TEXTAUSZUG -
■ ■ ■ ■

Hallo zusammen, einige (manche haben mir auch liebe Nachrichten geschrieben) kennen einen Teil meiner Geschichte schon aus einem anderem Thread aber ich wollte nun auch den Rest erzählen.
Mir persönlich ist es wichtig diese Erfahrung anderen Mitleidenden mitzuteilen, hätte mir gewünscht mehr Beiträge zu diesem Thema zu finden, als ich gesucht habe. Hätte gerne mit jemandem Kontakt aufgenommen der diese schmerzliche Erfahrung machen musste.
Meine Geschichte wird etwas läger werden, SORRY.
Mein Leidensweg bekann mit einer Routineuntersuchung beim Frauenarzt. Sie fragte mich ob ich nicht einen Thermin zur Feinsonographie warnehmen wolle, es wäre auch ein schöner Thermin für den werdenden Vater.
Wir nahmen das Angebot dankend an und freuten uns schon aufs Babykino. Ich war in der 21. Schwangerschaftswoche. Während der Untersuchung scherzten wir mit dem Arzt rum da er während der Abarbeitung seines Untersuchungskatalogs immer wieder neu beginnen musste. Unser Baby war sehr agil und drehte sich ständig hin und her. Als der Arzt zu den detaillierten Untersuchungen bezüglich der inneren Organe kam wurde er immer stiller, wir waren der Meinung das es daran lag das unser Kind eben liebendgern in Mamas Bauch schwimmt und er deshalb etwas konzentrierter wirkte. Unsere Vermutung stellte sich leider als falsch raus. Er informierte uns noch während der Untersuchung darüber das unser Sohn mehrere Organfehler hat. Ich war wie vor den Kopf gestossen und verbrachte den Rest der Untersuchung in einem Nebel voll Gedanken und Gefühlen. Der Arzt erklärte uns, dass unser Sohn einen sehr komplizierten Herzfehler hat und einiges mehr, er aber diese Diagnose von einen Spezialisten gegenprüfen lassen möchte. Was wir taten. Wir ließen noch eine Fruchtwasserpunktion machen, um eine Chromosomenstörung auszuschliessen.

■ ■ ■ ■

DATENAUSZUG -
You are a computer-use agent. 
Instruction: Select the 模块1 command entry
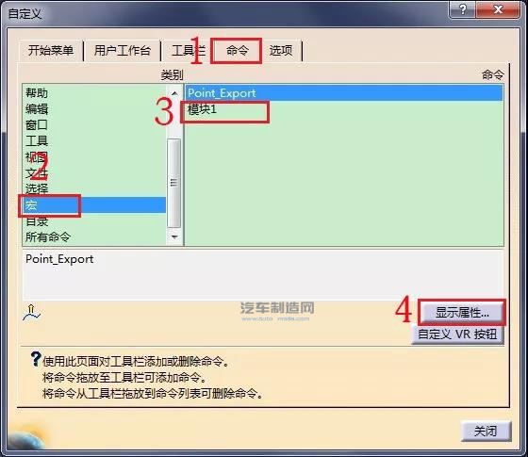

■ ■ ■ ■

AUFGABEN BEARBEITEN -
A – Schreiben Sie einen Abschnitt aus dem Textauszug wortgetreu ab. Beginnen Sie bei den Worten „Hallo zusammen, einige“ und hören Sie nach „den Rest erzählen.“ auf.
B – Welche Untersuchung wurde laut Textauszug zusätzlich gemacht, um eine Chromosomenstörung auszuschließen?

SCHRIFTLICHE ANTWORTEN -
A –
Hallo zusammen, einige (manche haben mir auch liebe Nachrichten geschrieben) kennen einen Teil meiner Geschichte schon aus einem anderem Thread aber ich wollte nun auch den Rest erzählen.

B – Eine Fruchtwasserpunktion.